Perhaps for those reasons and others, the Intelligence Community itself did not request the pension seizure authority that the Senate Intelligence Committee now proposes to bestow on it.

But the pending proposal may be worse than unnecessary, said Sen. Ron Wyden in a dissenting statement attached to the new Intelligence Committee report. He said it could discourage whistleblowers and impede congressional access to information.

“My concern is that giving intelligence agency heads the authority to take away the pensions of individuals who haven’t been formally convicted of any wrongdoing could pose serious problems for the due process rights of intelligence professionals, and particularly the rights of whistleblowers who report waste, fraud and abuse to Congress or Inspectors General,” Sen. Wyden wrote.

“It is unfortunately entirely plausible to me that a given intelligence agency could conclude that a written submission to the congressional intelligence committees or an agency Inspector General is an ‘unauthorized publication,’ and that the whistleblower who submitted it is thereby subject to punishment under [this provision], especially since there is no explicit language in the bill that contradicts this conclusion.”

“Withholding pension benefits from a legitimate whistleblower would be highly inappropriate, but overzealous and even unscrupulous individuals have served in senior government positions in the past, and will undoubtedly do so again in the future. This is why it is essential to have strong protections for whistleblowers enshrined in law, and this is particularly true for intelligence whistleblowers, since, given the covert nature of intelligence operations and activities, there are limited opportunities for public oversight. But reporting fraud and abuse by one’s own colleagues takes courage, and no whistleblowers will come forward if they do not believe that they will be protected from retaliation,” wrote Sen.

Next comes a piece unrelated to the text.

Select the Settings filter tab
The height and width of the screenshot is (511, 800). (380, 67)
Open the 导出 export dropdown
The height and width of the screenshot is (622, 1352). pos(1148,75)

Wyden, who voted against the pending bill (pdf).

Another provision of the bill calls for establishment of “an effective automated insider threat detection program for the information resources in each element of the Intelligence Community in order to detect unauthorized access to, or use or transmission of, classified information.”

Setting aside the specifics of the proposals, the underlying message from the Senate Committee is that agencies should do even more, not anything less or different, to combat leaks of classified information.  The Senate Committee was silent on other aspects of classification policy.  In particular, it had no guidance to offer concerning the halting efforts in the Intelligence Community to reduce overclassification.

Update: Senator Wyden said that he would object to any attempt to pass the FY2011 Intelligence Authorization bill by unanimous consent because of his opposition to the pension forfeiture provision.